Siden Rachel, Kerman Hannah, Gallo Robert J, Cool Joséphine A, Hom Jason, Goh Ethan, Ahuja Neera, Heidenreich Paul, Shieh Lisa, Yang Daniel, Chen Jonathan H, Rodman Adam, Holdsworth Laura M
Department of Medicine, Stanford University School of Medicine, Palo Alto, CA, USA.
Division of Hospital Medicine, Beth Israel Deaconess Medical Center, Boston, MA, USA.
medRxiv. 2025 Jul 23:2025.07.23.25332002. doi: 10.1101/2025.07.23.25332002.
Large language model (LLM) chatbots demonstrate high degrees of accuracy, yet recent studies found that physicians using these same chatbots may score no better to worse on clinical reasoning tests compared to the chatbot performing alone with researcher-curated prompts. It is unknown how physicians approach inputting information into chatbots.
This study aimed to identify how physicians interacted with LLM chatbots on clinical reasoning tasks to create a typology of input approaches, exploring whether input approach type was associated with improved clinical reasoning performance.
We carried out a mixed methods study in three steps. First, we conducted semi-structured interviews with U.S. physicians on experiences using an LLM chatbot and analyzed transcripts using the Framework Method to develop a typology based on input patterns. Next, we analyzed the chat logs of physicians who used a chatbot while solving clinical cases, categorizing each case to an input approach type. Lastly, we used a linear mixed-effects model to compare each input approach type with performance on the clinical cases.
We identified four input approach types based on patterns of "content amount": copy-paster (entire case), selective copy-paster (pieces of a case), summarizer (user-generated case summary), and searcher (short queries). Copy-pasting and searching were utilized most. No single type was associated with scoring higher on clinical cases.
This study adds to our understanding of how physicians approach using chatbots and identifies ways in which physicians intuitively interact with chatbots.
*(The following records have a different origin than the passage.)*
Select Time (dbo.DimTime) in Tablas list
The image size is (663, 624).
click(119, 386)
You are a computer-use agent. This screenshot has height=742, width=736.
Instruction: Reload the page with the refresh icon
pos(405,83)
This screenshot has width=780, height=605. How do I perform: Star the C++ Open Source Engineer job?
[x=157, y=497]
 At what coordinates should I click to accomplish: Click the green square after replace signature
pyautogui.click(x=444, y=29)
Purposeful training and support is needed to help physicians effectively use emerging AI technologies and realize their potential for supporting safe and effective medical decision-making in practice.
大语言模型(LLM)聊天机器人显示出高度的准确性,但最近的研究发现,与仅使用研究人员精心设计的提示单独运行的聊天机器人相比,使用这些相同聊天机器人的医生在临床推理测试中的得分可能不会更好甚至更差。目前尚不清楚医生如何将信息输入到聊天机器人中。
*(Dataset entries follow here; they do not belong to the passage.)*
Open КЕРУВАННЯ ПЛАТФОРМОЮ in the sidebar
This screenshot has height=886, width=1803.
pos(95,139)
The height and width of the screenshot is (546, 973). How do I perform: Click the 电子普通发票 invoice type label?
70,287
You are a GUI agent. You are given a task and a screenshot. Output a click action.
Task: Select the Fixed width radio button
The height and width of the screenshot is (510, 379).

本研究旨在确定医生在临床推理任务中如何与LLM聊天机器人交互,以创建输入方法的类型学,探讨输入方法类型是否与改善的临床推理表现相关。
我们分三步进行了一项混合方法研究。首先,我们对美国医生使用LLM聊天机器人的经历进行了半结构化访谈,并使用框架法分析了访谈记录,以根据输入模式开发一种类型学。接下来,我们分析了医生在解决临床病例时使用聊天机器人的聊天记录,将每个病例归类为一种输入方法类型。最后,我们使用线性混合效应模型将每种输入方法类型与临床病例的表现进行比较。
我们根据“内容量”模式确定了四种输入方法类型:复制粘贴者(整个病例)、选择性复制粘贴者(病例片段)、总结者(用户生成的病例总结)和搜索者(简短查询)。复制粘贴和搜索的使用最为频繁。没有一种单一类型与临床病例得分更高相关。
本研究增进了我们对医生如何使用聊天机器人的理解,并确定了医生与聊天机器人直观交互的方式。
需要有针对性的培训和支持,以帮助医生有效使用新兴的人工智能技术,并在实践中实现其支持安全有效医疗决策的潜力。